Jones never visited this country, which he mentioned as a source of regret in a contribution to the official programme of the Canada Cup at Portmarnock in 1960. As an executive committee member of the organising International Golf Association (IGA), he wrote: "Because of the winning of this event two years ago by Harry Bradshaw and Christy O'Connor, the holding of it this year in Ireland is most appropriate.

"It was for a long time years ago my ambition to play the Portmarnock links. I envy those who will have this privilege. I might add that since I was born on St Patrick's Day, it is mandatory that I should pull for a victory for Ireland . . ."

He liked to write, and according to letters which remained unpublished until the Millennium, took serious exception to the popular notion of "beating the pros at their own game", though it aptly described the supremacy of this extraordinary amateur. In fact he did so on a regular basis, most spectacularly in 1930 when completing the so-called Impregnable Quadrilateral of the British Amateur, US Amateur, Open Championship and the US Open, to claim a unique place in golfing history.

When writing in August 1967 to Charles Price, the founding editor of Golf magazine, Jones insisted: "Actually, we were all playing the same game, and if I played less than they did, that should have been the concern of no one but me; presumably, I could have played more had I wanted to."

As a youngster, Jones was a notorious club-thrower, which was viewed sympathetically by Henry Longhurst, who looked upon golf as an extremely trying pursuit. This was evident in his reflections on a fourball in which his opponents were the vicar of Northampton and "a gentleman whose complexion indicated either good living or shortness of temper, or both."

Apparently, the vicar and his partner were in contention until the 17th where, in attempting a short pitch over a greenside bunker, he with the complexion lifted his head and duffed the ball feebly into the sand. According to Longhurst: "The man raised his niblick to heaven. 'Bugger!' he cried, and 'bugger!' and 'bugger!' Then, pulling himself up with a jerk, he began to make embarrassed apologies. The vicar's reply remains in my mind as though it were yesterday. 'Brother,' he said, slowly and gently. 'The provocation was ample.'"

After Jones had qualified comfortably for his first US Amateur at Merion in 1916, he met the 1906 champion, Eben Byers, in the first round. We're told that both players displayed such flaming tempers that those in the following match compared them to a vaudeville juggling duo.
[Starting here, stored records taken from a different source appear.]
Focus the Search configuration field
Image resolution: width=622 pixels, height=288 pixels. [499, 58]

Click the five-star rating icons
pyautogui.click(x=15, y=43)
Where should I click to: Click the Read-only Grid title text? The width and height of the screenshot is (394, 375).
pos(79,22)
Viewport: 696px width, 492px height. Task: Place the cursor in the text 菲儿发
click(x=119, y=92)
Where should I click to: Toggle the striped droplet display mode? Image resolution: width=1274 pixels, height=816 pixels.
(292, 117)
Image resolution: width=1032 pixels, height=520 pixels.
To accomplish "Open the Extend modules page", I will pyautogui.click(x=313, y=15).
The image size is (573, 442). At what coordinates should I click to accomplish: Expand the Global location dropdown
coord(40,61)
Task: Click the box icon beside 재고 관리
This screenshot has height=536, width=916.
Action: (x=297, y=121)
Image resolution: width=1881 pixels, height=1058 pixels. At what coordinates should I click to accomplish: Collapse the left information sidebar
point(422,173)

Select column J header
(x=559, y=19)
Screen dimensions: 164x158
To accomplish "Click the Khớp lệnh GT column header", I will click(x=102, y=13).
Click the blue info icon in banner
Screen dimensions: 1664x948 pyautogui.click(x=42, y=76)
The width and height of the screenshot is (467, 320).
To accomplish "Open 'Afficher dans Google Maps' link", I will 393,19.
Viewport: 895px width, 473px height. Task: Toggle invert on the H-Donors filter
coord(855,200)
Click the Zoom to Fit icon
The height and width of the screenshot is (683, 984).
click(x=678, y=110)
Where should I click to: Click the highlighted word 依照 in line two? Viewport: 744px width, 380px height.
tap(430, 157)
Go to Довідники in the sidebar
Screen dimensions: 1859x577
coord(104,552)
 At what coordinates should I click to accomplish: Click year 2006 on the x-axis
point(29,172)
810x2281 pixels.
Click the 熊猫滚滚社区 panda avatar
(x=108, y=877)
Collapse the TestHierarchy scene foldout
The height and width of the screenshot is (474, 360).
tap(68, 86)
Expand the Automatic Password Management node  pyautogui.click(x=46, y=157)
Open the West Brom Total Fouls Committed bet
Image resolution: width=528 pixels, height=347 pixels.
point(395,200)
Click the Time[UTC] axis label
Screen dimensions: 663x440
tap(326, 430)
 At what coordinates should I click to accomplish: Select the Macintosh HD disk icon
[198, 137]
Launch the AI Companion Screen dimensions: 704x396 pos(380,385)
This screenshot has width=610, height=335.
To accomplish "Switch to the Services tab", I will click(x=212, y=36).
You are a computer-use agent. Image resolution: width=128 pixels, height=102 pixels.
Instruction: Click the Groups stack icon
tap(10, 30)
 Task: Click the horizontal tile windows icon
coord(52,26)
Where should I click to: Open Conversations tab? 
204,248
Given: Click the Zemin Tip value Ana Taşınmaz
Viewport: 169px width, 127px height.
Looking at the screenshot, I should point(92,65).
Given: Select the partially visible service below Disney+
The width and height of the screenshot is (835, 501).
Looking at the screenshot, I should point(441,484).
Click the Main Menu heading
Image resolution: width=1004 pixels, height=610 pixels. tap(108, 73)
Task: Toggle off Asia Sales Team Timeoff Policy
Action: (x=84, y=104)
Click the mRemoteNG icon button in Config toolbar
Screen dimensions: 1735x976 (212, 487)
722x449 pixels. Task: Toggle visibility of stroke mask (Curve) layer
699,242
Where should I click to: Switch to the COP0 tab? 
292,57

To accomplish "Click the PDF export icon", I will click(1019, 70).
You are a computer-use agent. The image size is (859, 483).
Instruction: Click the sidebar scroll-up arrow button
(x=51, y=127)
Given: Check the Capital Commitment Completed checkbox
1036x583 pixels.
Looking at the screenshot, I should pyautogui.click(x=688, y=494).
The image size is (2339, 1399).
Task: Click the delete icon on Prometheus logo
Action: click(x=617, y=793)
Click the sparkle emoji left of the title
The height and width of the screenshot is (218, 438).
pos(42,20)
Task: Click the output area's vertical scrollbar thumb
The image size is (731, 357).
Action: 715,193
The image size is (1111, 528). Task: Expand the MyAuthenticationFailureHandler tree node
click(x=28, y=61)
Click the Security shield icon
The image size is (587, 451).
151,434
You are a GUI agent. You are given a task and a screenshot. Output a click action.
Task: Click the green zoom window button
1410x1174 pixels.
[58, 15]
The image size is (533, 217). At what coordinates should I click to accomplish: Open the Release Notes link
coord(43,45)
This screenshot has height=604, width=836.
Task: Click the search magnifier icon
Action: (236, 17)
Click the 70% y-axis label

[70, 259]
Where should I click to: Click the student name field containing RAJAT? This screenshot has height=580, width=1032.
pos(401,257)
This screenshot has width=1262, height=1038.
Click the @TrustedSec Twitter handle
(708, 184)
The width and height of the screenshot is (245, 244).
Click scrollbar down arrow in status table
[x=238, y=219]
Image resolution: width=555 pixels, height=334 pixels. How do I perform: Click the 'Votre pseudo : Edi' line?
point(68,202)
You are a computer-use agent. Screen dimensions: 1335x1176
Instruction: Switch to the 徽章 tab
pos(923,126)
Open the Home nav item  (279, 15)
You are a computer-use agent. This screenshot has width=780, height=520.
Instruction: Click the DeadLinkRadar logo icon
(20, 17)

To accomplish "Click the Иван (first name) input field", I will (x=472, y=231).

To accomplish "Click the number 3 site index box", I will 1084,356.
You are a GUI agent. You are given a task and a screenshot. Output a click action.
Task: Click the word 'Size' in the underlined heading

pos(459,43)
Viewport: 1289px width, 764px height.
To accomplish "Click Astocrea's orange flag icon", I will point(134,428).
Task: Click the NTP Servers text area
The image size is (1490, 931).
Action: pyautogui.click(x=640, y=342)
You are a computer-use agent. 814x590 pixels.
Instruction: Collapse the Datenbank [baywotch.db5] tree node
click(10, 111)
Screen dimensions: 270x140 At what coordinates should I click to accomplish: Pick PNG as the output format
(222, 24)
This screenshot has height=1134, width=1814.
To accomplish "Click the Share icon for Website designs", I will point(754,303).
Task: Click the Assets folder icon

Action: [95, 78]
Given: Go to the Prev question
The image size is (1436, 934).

Especially notable was a very poor shot from Byers on the 12th where he flung the offending club out of bounds and then forbade his caddie from retrieving it. Jones, who sportingly attributed his 3 and 1 victory to the fact that "Mr Byers ran out of clubs first", went on to lose to the 1909 champion, Bob Gardner, in the third round.

On another occasion, Jones borrowed a phrase from Robert Louis Stevenson's The Master of Ballantrae when describing his mood as "a contained and glowing fury." Still, he would go on to win the admiration of friend and foe, as well as their gratitude. Like in 1930 when the American-based Bobby Cruickshank sent $500 to his father in Scotland to bet on Jones winning the Grand Slam. Odds of 120/1 meant a payout of $60,000 for Cruickshank, which was a fortune in those days.

When the great man died in December 1971 after a long, cruel illness, the celebrated American scribe Herbert Warren Wind noted: "As a young man he was able to stand up to just about the best that life can offer, which is not easy, and later he stood up with equal grace, to just about the worst."

We couldn't wish for a finer sporting figure to adorn our national feast-day.